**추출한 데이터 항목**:
────────────────────────────────────────
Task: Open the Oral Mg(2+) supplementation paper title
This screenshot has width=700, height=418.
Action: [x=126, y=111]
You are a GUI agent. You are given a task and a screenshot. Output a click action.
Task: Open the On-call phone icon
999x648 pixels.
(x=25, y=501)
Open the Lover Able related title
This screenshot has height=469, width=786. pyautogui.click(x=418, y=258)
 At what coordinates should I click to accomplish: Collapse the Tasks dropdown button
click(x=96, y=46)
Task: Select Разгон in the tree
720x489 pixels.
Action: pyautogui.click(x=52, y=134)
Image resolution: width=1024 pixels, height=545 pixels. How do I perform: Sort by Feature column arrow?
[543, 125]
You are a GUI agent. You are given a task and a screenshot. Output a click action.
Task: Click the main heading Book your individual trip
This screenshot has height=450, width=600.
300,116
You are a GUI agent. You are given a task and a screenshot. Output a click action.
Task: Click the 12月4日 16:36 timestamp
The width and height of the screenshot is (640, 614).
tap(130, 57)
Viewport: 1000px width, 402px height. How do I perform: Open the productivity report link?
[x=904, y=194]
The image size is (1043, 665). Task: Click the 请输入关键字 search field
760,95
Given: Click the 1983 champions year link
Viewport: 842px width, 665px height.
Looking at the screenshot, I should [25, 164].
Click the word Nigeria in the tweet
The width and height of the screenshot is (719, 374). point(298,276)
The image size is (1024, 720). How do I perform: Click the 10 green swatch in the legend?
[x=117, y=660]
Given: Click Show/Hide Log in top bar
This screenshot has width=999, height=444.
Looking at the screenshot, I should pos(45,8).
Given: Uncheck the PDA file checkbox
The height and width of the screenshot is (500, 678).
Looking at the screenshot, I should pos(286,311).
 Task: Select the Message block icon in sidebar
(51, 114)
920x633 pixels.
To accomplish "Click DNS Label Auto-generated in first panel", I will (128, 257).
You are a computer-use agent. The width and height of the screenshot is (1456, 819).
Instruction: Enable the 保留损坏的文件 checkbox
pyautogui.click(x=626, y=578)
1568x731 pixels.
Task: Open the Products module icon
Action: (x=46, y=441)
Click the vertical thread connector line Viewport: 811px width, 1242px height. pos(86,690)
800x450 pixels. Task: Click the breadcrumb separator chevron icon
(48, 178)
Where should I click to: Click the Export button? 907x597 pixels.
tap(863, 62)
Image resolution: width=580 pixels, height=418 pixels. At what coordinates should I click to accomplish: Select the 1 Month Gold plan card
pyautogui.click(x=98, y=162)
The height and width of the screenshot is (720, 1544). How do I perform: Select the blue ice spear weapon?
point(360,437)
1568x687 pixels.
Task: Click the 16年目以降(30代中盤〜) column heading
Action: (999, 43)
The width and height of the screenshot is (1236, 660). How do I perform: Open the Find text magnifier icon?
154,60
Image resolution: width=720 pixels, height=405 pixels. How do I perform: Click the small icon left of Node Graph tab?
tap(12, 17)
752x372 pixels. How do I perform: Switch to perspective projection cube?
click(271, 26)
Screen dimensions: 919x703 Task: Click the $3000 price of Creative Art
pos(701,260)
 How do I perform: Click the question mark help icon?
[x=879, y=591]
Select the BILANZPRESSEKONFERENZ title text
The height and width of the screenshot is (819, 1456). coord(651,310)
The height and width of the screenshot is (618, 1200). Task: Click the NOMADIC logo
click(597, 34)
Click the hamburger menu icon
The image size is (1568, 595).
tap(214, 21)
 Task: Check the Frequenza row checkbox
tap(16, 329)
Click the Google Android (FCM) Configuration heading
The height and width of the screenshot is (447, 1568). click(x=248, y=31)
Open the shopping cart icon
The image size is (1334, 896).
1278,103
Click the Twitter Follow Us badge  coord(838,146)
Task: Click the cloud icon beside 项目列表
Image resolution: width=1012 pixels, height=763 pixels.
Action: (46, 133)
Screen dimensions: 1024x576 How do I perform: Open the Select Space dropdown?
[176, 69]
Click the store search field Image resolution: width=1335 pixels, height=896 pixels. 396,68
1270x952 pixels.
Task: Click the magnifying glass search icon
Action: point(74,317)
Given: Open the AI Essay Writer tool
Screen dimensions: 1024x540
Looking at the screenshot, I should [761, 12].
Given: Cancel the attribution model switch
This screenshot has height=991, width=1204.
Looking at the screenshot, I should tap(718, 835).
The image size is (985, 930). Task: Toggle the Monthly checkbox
────────────────────────────────────────
**과제 목표**: 위 항목에서 "Image resolution: width=720" 문구가 있는 줄부터 "tap(16, 329)" 문구가 있는 줄까지, 양 끝 줄을 포함해 뽑아 한 글자도 바꾸지 말고 그대로 옮겨 적으세요.

**문제 정답**:
Image resolution: width=720 pixels, height=405 pixels. How do I perform: Click the small icon left of Node Graph tab?
tap(12, 17)
752x372 pixels. How do I perform: Switch to perspective projection cube?
click(271, 26)
Screen dimensions: 919x703 Task: Click the $3000 price of Creative Art
pos(701,260)
 How do I perform: Click the question mark help icon?
[x=879, y=591]
Select the BILANZPRESSEKONFERENZ title text
The height and width of the screenshot is (819, 1456). coord(651,310)
The height and width of the screenshot is (618, 1200). Task: Click the NOMADIC logo
click(597, 34)
Click the hamburger menu icon
The image size is (1568, 595).
tap(214, 21)
 Task: Check the Frequenza row checkbox
tap(16, 329)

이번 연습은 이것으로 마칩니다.